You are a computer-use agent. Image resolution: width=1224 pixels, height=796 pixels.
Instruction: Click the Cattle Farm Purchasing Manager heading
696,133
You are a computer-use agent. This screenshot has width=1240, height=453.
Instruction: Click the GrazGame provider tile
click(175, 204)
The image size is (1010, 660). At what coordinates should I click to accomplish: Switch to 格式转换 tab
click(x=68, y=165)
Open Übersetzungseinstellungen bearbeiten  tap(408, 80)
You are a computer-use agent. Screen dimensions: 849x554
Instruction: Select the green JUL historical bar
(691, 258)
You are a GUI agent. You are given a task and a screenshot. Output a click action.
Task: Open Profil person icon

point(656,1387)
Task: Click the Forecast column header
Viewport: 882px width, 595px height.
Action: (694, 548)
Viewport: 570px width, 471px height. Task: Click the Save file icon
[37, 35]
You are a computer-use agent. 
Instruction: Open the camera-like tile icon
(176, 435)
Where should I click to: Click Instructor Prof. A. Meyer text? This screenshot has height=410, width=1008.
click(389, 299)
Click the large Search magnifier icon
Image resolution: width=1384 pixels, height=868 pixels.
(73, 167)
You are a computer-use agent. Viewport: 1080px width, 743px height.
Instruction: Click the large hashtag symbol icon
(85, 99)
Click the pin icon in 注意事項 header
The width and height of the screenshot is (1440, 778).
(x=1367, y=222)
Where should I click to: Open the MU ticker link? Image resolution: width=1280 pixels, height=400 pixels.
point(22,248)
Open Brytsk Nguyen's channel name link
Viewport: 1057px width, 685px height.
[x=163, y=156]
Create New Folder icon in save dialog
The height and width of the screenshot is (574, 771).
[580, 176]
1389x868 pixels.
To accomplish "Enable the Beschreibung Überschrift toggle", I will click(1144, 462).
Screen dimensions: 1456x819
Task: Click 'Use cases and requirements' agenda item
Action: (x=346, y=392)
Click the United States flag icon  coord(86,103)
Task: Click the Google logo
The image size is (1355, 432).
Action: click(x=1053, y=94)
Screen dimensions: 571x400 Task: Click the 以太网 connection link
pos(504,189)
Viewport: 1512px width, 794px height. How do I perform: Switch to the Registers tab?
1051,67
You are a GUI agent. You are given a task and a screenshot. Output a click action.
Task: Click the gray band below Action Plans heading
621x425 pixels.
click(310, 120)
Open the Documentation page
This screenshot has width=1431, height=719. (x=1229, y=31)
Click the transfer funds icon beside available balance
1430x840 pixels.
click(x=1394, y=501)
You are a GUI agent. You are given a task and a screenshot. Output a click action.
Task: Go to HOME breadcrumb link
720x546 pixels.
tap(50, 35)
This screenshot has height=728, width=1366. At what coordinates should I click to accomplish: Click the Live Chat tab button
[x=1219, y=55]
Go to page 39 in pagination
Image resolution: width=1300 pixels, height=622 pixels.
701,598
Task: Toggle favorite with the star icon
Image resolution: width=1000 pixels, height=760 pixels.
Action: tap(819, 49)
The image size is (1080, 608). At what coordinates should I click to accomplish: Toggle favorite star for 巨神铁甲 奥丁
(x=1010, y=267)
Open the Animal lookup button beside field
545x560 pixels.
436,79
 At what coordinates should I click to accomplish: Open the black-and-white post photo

(Exercise objective):
Would you please return all lines of the data that include the word "computer"?

(Reply):
You are a computer-use agent. Image resolution: width=1224 pixels, height=796 pixels.
You are a computer-use agent. This screenshot has width=1240, height=453.
You are a computer-use agent. Screen dimensions: 849x554
You are a computer-use agent. 
You are a computer-use agent. Viewport: 1080px width, 743px height.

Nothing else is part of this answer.